#### [WHAT THIS TASK INVOLVES]
Could you rewrite the rows from the line with "Given: Sort by the Local Address column" up to and including the line with "pos(451,419)", substituting "Remote Address" for "Local Address" and changing nothing else? Leave the pictures out of your answer.

#### [EXCERPTED DATA]
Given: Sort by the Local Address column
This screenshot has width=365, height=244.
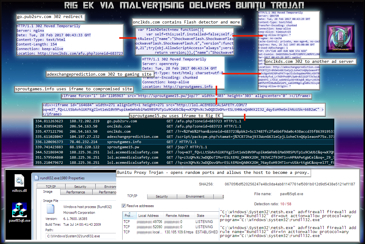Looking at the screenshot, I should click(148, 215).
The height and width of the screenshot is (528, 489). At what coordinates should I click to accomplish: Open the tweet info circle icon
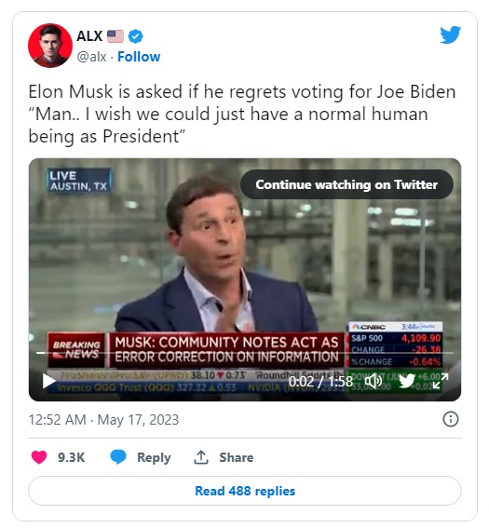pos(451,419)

==

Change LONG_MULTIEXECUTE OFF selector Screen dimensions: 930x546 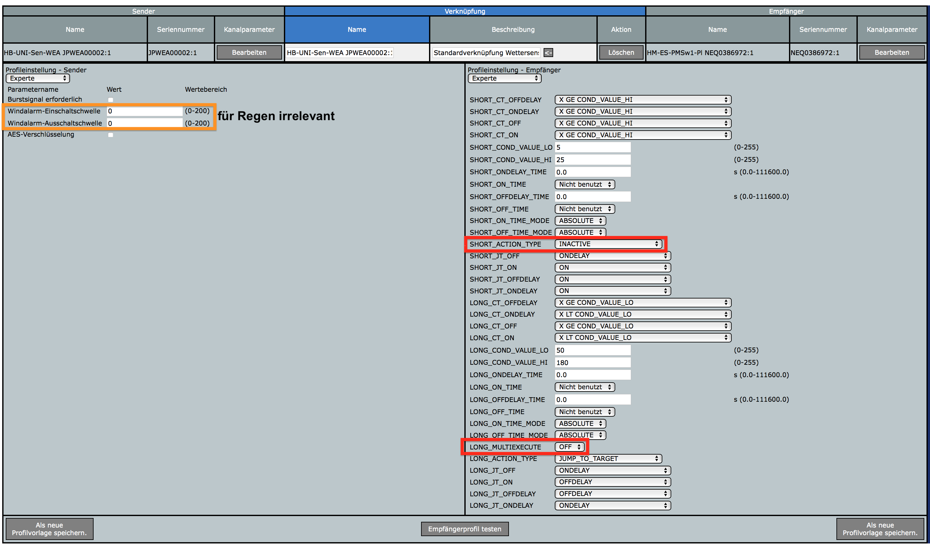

---

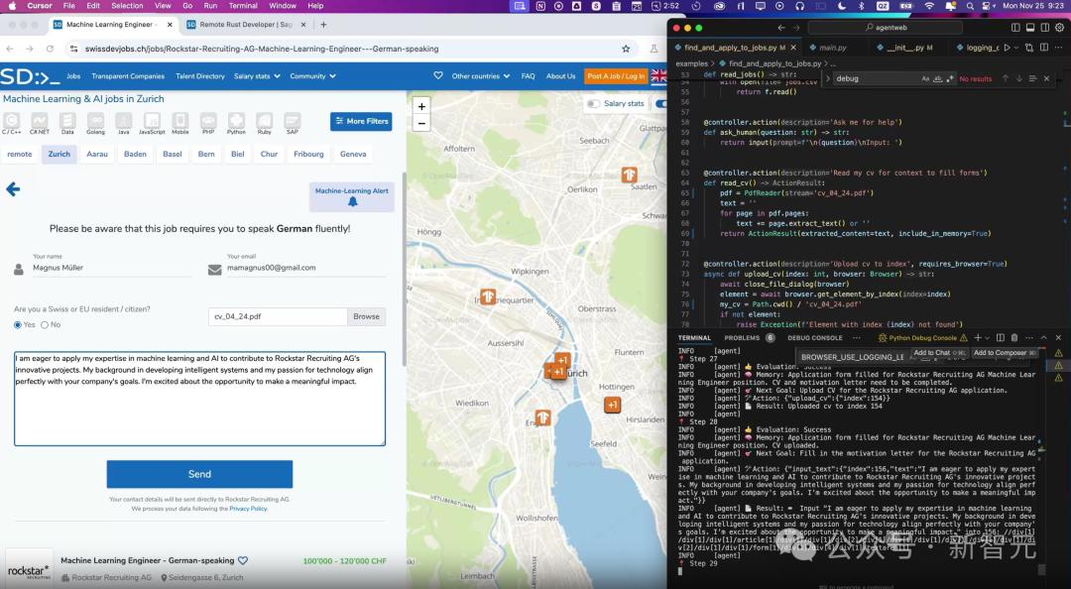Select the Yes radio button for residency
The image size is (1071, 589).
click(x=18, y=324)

#### [RESPONSE FOR THIS EXERCISE]
Given: Sort by the Remote Address column
This screenshot has width=365, height=244.
Looking at the screenshot, I should click(148, 215).
The height and width of the screenshot is (528, 489). At what coordinates should I click to accomplish: Open the tweet info circle icon
pos(451,419)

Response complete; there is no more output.